The primary goals of managing Peripheral Artery Disease are relief of symptoms and prevention of progression and complications. In addition it is also important to include in the goals a comprehensive assessment and treatment of risk factors, evaluation of other co-existing atherosclerotic diseases such as coronary artery disease and life style education.
Medical treatment for PAD is aimed at controlling risk factors, using blood thinners and medication for reducing symptoms. Treatment of risk factors typically includes cholesterol lowering medications called statins, and blood pressure medications.
Patients with Peripheral Artery Disease are generally recommended to take aspirin daily to reduce risk of complications such as heart attack, stroke or loss of leg circulation from clot formation.
In selected patients other stronger blood thinners such as clopidogrel or warfarin may be recommended. In patients with PAD that have symptoms of leg pain medications are prescribed that may improve symptoms and increase the distance one can walk before symptoms occur.
In patients with severe disease, particularly those with severe symptoms, non healing ulcers or gangrene definitive treatment usually involves angioplasty. Angioplasty or PTA (percutaneous transluminal angioplasty) is a procedure that involves placing a special tube or catheter at the site of blockage in the artery, usually via a blood vessel in the groin. The catheter has a collapsed balloon at its tip.
Once the catheter tip is at the site of blockage, the balloon is inflated to break up the plaque. In some cases a metallic coil, called stent, is placed inside the artery to prevent is from collapsing. There are many variations of the procedure including use of laser to dissolve plaque or applying a special plaque cutting device (atherectomy).
The specific procedure used is dependent of technical factors and decided by the cardiologist performing the treatment.
In a small sub set of patients, catheter based techniques are not feasible and treatment requires open surgery with a bypass of the blocker artery either using blood vessel from another part of the body or synthetic material.
Contrary to popular belief, use of high potency vitamins, mineral supplements and chelation therapies are not helpful in treatment of Peripheral Artery Disease and not recommended.
The key to preventing Peripheral Artery Disease or reducing its progression is adopting a healthy life style that includes smoking cessation, low cholesterol diet and regular exercise.
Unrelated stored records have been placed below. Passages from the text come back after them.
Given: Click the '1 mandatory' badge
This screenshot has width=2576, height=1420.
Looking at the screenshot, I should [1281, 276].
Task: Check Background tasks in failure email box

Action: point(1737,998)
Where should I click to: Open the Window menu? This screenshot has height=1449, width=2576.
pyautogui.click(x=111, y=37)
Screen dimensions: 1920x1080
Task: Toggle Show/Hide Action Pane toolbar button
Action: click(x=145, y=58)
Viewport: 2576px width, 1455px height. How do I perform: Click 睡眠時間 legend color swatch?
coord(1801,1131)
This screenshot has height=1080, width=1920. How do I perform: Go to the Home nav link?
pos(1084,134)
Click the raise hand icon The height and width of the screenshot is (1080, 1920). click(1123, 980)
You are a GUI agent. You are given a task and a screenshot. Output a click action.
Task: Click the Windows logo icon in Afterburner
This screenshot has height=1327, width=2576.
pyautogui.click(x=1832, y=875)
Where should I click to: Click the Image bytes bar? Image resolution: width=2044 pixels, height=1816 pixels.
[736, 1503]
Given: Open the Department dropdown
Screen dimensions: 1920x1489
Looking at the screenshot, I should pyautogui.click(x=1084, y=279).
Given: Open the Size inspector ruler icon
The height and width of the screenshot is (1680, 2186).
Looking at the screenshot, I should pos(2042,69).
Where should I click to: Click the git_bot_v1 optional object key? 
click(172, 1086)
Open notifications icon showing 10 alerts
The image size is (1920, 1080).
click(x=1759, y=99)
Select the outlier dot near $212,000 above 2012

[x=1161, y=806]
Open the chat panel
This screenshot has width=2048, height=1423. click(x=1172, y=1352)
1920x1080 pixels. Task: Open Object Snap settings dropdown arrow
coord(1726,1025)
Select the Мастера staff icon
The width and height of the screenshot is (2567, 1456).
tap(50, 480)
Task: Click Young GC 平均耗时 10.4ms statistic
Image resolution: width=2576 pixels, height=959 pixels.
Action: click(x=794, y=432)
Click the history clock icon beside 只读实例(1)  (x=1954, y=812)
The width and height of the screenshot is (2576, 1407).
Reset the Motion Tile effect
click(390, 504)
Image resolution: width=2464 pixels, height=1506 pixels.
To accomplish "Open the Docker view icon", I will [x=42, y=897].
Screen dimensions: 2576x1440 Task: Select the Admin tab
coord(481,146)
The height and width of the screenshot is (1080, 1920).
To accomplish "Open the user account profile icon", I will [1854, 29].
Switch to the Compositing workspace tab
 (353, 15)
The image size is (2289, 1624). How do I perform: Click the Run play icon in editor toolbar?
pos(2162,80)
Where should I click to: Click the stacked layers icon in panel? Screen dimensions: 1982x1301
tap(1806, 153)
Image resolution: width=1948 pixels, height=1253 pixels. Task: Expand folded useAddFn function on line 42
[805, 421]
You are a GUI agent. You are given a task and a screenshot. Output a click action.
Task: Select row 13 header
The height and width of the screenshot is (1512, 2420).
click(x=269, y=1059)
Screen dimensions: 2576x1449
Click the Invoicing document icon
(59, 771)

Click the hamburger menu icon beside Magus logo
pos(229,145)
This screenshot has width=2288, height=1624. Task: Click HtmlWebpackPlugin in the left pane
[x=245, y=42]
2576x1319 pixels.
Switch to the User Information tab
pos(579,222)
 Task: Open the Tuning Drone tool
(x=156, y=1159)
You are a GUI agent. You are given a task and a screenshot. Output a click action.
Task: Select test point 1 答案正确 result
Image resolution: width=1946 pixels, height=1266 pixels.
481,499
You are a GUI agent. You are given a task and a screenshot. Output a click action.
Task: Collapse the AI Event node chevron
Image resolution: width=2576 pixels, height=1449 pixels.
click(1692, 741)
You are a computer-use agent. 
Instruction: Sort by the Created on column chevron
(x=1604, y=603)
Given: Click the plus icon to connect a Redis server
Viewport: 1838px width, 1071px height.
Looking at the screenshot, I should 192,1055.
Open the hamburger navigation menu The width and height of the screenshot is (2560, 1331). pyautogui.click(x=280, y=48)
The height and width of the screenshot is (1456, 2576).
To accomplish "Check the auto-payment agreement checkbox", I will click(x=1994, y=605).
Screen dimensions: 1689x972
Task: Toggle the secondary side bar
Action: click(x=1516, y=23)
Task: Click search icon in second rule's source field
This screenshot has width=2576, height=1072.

Those with claudication can frequently improve symptoms by regular exercise, either treadmill or track walking.
The American Heart Association recommends walking at speed and/or incline that brings on claudication in 3-5 minutes. Once symptoms occur, rest until relief, then exercise again. Such a regimen done for 30-40 minutes, 3-5 times a week, is shown to improve claudication distance.
Those with PAD who continue to smoke have a four fold higher risk of developing further disease despite aggressive treatment.
The desirable cholesterol goal for patient with Peripheral Artery Disease is to keep the “bad cholesterol”, also known as LDL cholesterol less than 100 mg/dl, and the lower the better. In certain high risk individuals LDL of less than 70 is the target.